* [Problem statement]
Make an exact copy, without pictures, of the lines below from the one containing "Given: Open the Elements sidebar panel" to the last line, both ends included.
Source information below:
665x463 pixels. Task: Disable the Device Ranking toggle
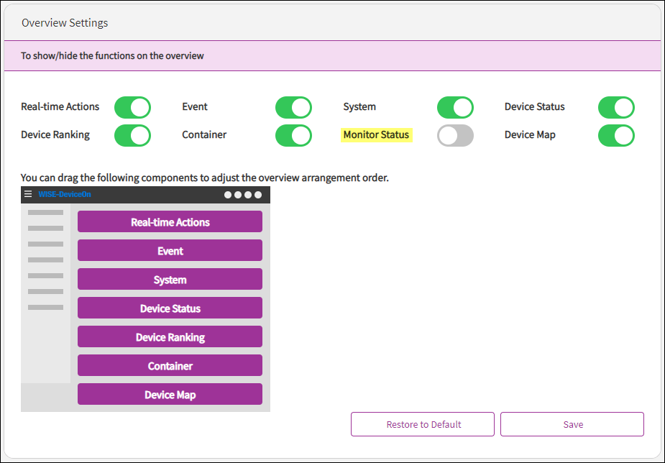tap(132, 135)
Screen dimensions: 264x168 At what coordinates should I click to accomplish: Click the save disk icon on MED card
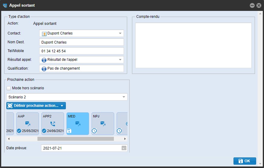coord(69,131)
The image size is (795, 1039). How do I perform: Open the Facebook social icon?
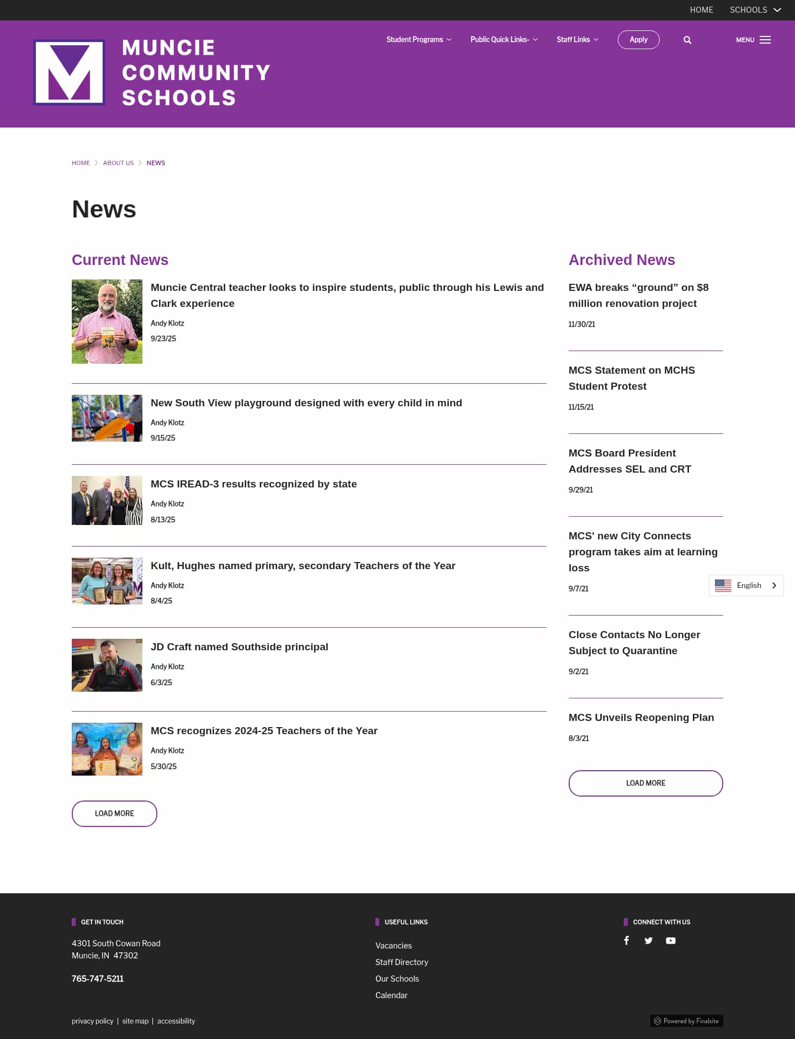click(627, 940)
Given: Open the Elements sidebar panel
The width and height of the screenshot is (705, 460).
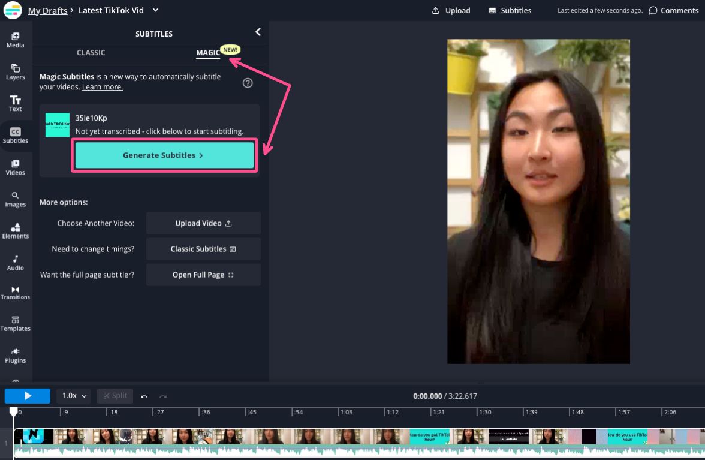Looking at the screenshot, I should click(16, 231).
End of Source information.
* [Solution for this exercise]
Given: Open the Elements sidebar panel
The width and height of the screenshot is (705, 460).
Looking at the screenshot, I should click(16, 231).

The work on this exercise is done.